## Text
= = = = =
View Single Post
  #7   Report Post  
posted to rec.boats.cruising
Larry Larry is offline
external usenet poster
 
First recorded activity by BoatBanter: Jul 2006
Posts: 5,275
Default Antenna for my Kenwood R-1000 receiver?

Wayne.B wrote in
:

Any sign yet of an upturn in the cycle?


It's an 11 year cycle.... You can watch it on:
http://solarscience.msfc.nasa.gov/predict.shtml

The most fascinating place about it is at:
http://www.spaceweather.com/
Today's sunspot number is ZERO! NO SUNSPOTS! Arrghh.
Sure glad there's Skype...(c;
Spaceweather can EASILY occupy an entire evening exploring.

Canada accurately tracks the Solar Radio flux on 2.8 Ghz:
http://www.drao-ofr.hia-iha.nrc-cnrc...sol_home.shtml

So, from their prediction graph, it looks like a nice peak in 2012. This
is perfect as that is the year my Socialist Security checks start
rollin' in and I can stop working for all my money and live off the kids
at Mickey D's flipping hamburgers.

Who knows. I might just put W4CSC back on the air...(c;


At night the only thing that's working for me on Winlink/Pactor is
80M.


80 and 160M act more like AM broadcast band than shortwaves. They're
pretty predictable as a good nighttime freq with groundwave only on the
sunny side of the planet. 40M up to 10M is what the solar cycle hits so
hard. I have seen 75M SSB totally unusable for nets a few times. Of
course, to become "net control" on an ARRL net, you must NOT own a proper
ANTENNA or BIG LINEAR AMPLIFIER so you don't sound like you're talking on
a wet string with 10 watts, no matter what the conditions...(c;

I used to be active on the SC SSB net on 3915 many years ago. One night
at net time you couldn't hear hardly anyone it was so bad. At that time,
I was running an old Heathkit HW-100 SSB transceiver (tubes, cheap) and a
home brew little amp I made out of some power company parts and a PAIR of
4-1000A tetrodes in a 7 ft tall old navy transmitter rack, about 4' wide.
= = = = =
## Stored data
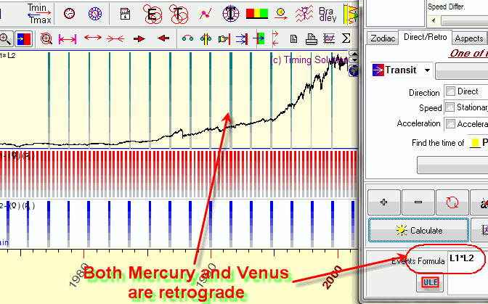
Task: Click the yellow color swatch
Action: (475, 143)
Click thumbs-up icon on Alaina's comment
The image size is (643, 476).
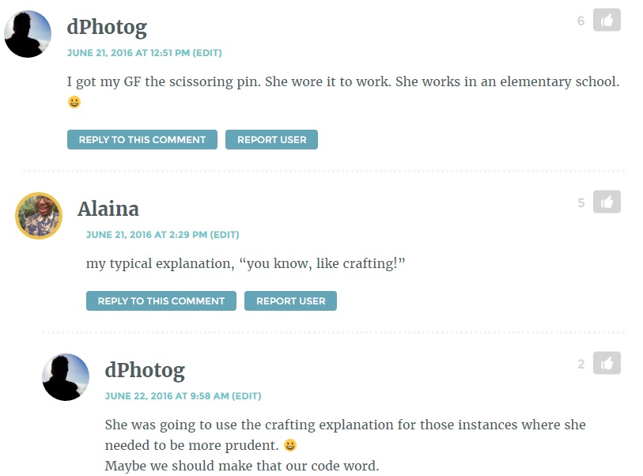607,202
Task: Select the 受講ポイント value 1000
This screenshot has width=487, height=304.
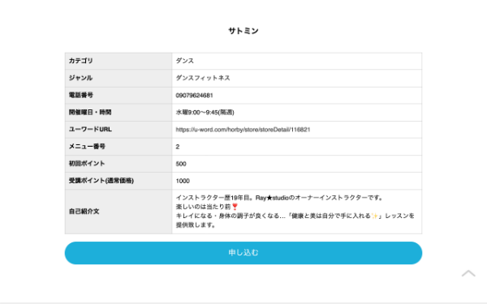Action: [183, 181]
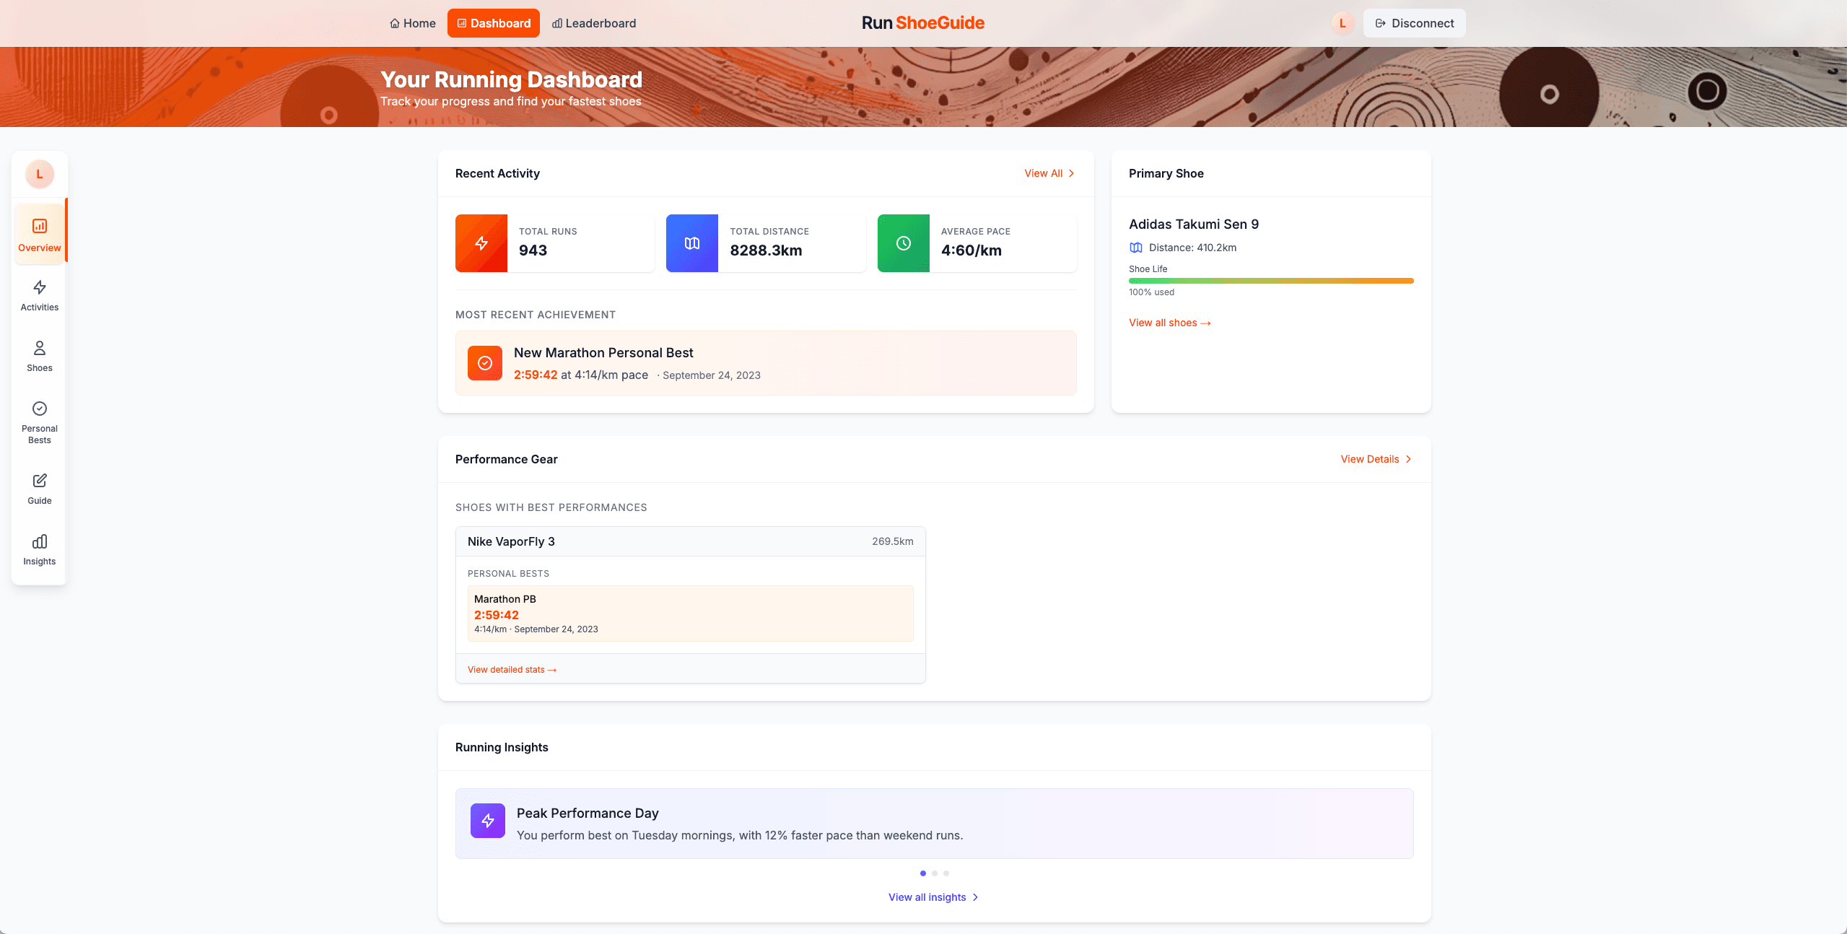Image resolution: width=1847 pixels, height=934 pixels.
Task: Open Insights in the sidebar
Action: (x=40, y=549)
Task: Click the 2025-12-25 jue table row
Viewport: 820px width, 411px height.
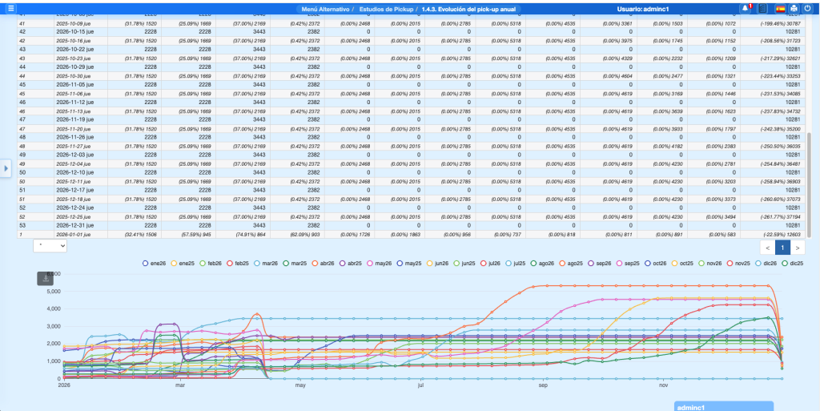Action: pyautogui.click(x=72, y=216)
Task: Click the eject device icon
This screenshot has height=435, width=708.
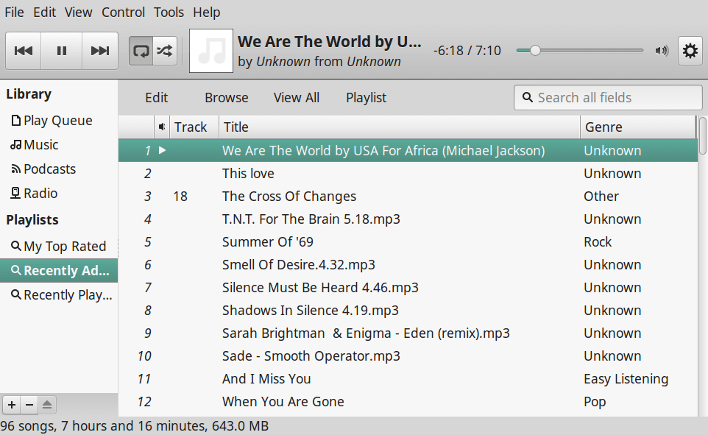Action: (47, 404)
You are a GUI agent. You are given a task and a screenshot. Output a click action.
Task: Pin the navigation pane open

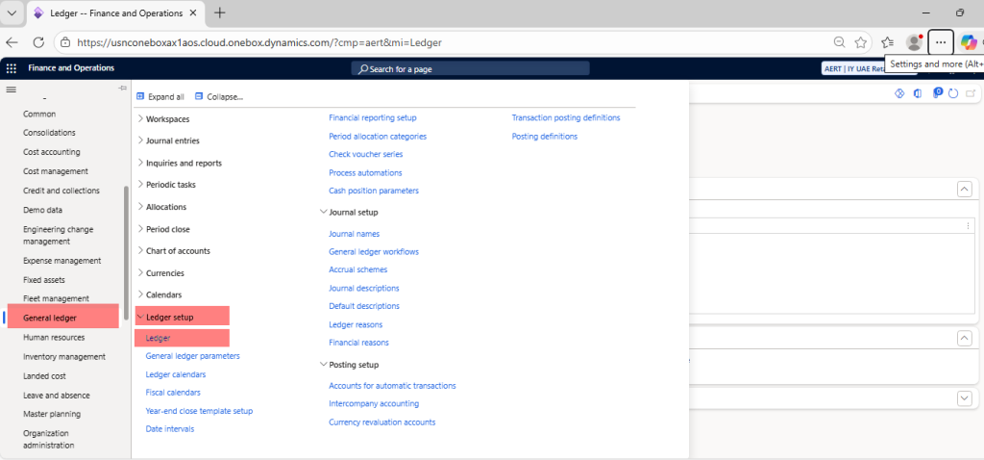[122, 89]
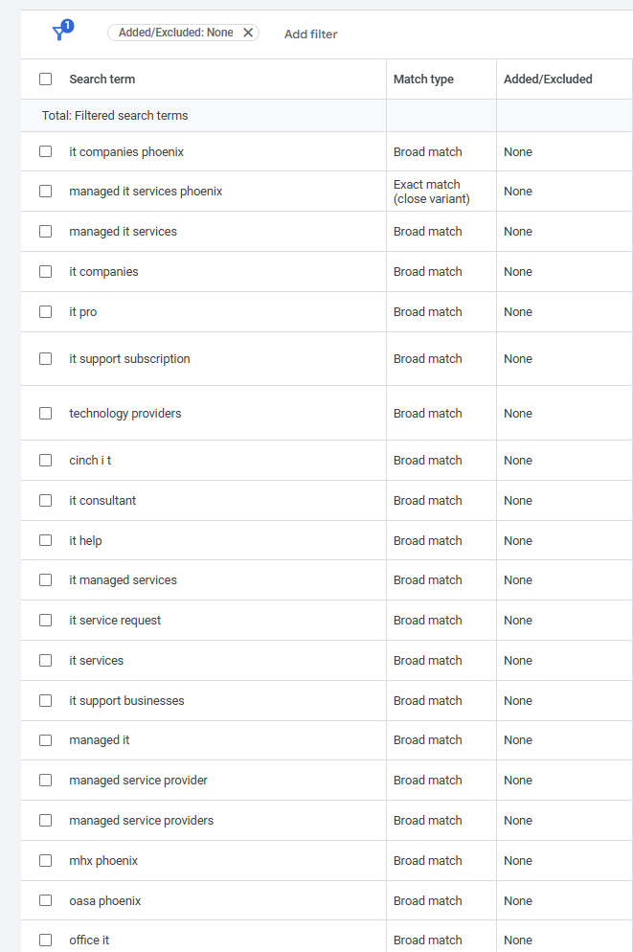
Task: Open the 'managed service provider' search term
Action: click(x=138, y=780)
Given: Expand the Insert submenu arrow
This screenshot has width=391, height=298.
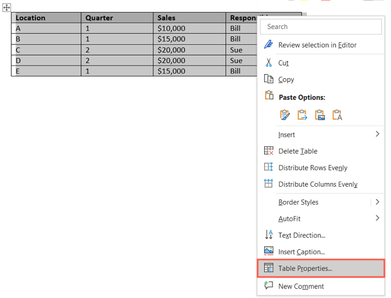Looking at the screenshot, I should click(377, 134).
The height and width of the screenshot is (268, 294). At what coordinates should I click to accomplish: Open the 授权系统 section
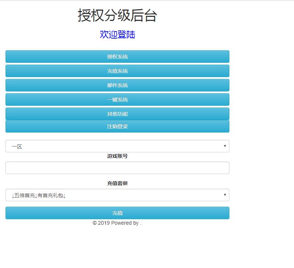tap(117, 57)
= = = = =
## The tasks
1) Rewrite the part of the usenet post that begins at the words "Any sign yet" and stops after "entire evening exploring.", putting "the telephone" in place of "Skype".
2) Answer these questions using the usenet post:
(a) How many years long is the cycle it mentions?
(b) Which band is the only one working at night on Winlink/Pactor?
(c) What transceiver was being run at the time of the bad night on the SC SSB net?

## Solutions to the problems
1)
Any sign yet of an upturn in the cycle?


It's an 11 year cycle.... You can watch it on:
http://solarscience.msfc.nasa.gov/predict.shtml

The most fascinating place about it is at:
http://www.spaceweather.com/
Today's sunspot number is ZERO! NO SUNSPOTS! Arrghh.
Sure glad there's the telephone...(c;
Spaceweather can EASILY occupy an entire evening exploring.

2)
(a) 11 years.
(b) 80M.
(c) An old Heathkit HW-100 SSB transceiver.